Rewrite the items as a two-column CSV with the columns "instruction" and "response", one row per item, starting with the line that contains "The height and width of the screenshot is (852, 1515)." and going on through the end of the items. Put each item's text and its answer in one quoted field each, turning line breaks into spaces.

** begin RECORDED DATA **

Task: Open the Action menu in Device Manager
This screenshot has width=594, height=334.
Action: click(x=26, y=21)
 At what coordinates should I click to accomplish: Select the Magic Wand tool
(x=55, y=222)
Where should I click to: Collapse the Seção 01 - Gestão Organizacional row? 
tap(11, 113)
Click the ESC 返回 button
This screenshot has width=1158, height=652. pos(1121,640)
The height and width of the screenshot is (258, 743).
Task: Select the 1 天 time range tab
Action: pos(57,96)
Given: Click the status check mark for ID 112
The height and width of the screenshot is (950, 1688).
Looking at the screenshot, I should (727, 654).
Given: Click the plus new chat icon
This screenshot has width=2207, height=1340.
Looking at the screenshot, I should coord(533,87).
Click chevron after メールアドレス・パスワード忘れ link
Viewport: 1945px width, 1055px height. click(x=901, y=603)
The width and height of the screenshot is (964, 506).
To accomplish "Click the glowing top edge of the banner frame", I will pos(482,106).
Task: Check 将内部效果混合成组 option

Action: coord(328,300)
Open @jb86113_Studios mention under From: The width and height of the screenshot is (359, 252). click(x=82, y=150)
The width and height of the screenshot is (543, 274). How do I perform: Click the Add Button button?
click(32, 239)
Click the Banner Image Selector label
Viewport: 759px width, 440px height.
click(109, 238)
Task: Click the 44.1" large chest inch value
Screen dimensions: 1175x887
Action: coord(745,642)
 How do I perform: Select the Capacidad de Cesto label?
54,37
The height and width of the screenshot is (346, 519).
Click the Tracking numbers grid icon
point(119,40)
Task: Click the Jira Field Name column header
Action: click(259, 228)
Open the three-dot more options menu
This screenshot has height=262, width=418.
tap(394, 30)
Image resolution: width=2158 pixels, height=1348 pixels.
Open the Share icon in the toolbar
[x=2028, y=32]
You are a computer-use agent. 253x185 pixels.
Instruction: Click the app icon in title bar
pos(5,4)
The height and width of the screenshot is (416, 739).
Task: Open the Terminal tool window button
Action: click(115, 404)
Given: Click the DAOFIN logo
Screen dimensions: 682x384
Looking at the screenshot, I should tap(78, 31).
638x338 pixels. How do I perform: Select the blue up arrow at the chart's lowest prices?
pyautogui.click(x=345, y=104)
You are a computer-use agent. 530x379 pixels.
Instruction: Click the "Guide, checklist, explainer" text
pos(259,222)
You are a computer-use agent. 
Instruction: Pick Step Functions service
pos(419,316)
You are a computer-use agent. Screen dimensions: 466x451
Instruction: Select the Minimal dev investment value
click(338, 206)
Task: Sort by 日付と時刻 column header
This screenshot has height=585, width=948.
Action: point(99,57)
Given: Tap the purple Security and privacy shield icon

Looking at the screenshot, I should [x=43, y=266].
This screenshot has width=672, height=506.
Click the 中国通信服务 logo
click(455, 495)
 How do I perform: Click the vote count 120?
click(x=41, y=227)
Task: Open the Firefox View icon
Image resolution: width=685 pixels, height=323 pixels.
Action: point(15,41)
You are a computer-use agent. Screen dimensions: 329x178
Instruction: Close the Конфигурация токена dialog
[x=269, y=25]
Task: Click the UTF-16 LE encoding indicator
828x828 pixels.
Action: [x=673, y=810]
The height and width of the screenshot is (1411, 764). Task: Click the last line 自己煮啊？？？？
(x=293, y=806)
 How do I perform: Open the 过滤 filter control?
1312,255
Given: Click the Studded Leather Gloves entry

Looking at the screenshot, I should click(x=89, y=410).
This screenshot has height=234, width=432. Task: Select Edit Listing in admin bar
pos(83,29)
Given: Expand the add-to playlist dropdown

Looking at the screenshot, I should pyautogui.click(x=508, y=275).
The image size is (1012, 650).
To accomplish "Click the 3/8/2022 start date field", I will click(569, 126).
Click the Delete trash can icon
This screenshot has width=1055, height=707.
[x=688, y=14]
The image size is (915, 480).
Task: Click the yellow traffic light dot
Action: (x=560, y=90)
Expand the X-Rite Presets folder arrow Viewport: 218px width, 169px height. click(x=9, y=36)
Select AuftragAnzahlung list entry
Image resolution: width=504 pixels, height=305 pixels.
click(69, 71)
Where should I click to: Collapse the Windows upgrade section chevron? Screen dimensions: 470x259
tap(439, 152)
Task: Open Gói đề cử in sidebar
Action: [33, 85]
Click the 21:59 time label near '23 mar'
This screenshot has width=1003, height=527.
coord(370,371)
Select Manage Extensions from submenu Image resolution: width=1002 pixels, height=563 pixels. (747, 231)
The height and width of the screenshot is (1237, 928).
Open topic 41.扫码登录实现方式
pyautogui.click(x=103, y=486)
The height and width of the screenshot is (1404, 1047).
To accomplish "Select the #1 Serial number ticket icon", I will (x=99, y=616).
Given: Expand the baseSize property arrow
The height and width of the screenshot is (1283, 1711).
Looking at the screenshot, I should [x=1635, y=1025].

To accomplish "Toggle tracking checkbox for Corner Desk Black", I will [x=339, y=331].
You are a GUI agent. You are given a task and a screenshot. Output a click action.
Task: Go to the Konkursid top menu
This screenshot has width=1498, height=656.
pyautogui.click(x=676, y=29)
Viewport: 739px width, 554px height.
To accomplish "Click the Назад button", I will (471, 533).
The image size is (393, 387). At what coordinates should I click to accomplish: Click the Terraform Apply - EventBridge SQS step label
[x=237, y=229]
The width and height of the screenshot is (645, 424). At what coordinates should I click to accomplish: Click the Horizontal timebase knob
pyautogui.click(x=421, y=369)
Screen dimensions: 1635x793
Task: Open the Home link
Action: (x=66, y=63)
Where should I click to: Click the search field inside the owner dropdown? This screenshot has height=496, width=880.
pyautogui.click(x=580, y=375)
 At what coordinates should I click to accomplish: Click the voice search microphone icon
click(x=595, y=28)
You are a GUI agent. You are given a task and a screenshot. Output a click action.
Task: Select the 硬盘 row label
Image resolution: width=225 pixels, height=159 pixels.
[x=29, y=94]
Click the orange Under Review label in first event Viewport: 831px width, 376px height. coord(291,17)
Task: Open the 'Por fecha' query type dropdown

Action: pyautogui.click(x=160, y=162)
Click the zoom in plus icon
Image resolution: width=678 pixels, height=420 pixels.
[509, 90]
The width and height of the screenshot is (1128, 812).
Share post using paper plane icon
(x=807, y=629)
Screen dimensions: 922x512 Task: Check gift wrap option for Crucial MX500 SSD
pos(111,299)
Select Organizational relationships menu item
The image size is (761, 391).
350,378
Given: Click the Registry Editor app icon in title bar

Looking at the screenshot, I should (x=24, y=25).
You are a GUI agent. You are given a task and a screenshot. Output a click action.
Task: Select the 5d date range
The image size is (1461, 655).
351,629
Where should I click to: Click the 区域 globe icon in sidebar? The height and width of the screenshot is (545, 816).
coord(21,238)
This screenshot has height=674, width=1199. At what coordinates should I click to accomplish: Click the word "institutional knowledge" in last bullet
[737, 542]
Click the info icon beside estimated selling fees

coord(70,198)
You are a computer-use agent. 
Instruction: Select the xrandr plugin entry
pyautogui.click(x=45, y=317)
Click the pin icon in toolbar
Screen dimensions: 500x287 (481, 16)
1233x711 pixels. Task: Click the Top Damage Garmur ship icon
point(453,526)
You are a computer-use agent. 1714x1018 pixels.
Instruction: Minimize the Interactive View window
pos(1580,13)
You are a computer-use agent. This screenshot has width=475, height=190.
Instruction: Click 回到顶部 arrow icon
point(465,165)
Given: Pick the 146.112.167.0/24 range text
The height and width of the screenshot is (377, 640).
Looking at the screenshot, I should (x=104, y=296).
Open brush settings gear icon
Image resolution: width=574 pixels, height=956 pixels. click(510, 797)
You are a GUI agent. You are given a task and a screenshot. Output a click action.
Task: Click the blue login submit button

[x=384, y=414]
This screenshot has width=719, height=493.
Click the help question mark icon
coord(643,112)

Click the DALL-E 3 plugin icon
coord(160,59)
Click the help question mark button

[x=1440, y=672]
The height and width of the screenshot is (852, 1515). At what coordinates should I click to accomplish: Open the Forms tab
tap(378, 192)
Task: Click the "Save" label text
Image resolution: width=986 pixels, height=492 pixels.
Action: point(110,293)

** end RECORDED DATA **

## RESPONSE BELOW
instruction,response
"The height and width of the screenshot is (852, 1515). At what coordinates should I click to accomplish: Open the Forms tab","tap(378, 192)"
"Task: Click the ""Save"" label text Image resolution: width=986 pixels, height=492 pixels.","Action: point(110,293)"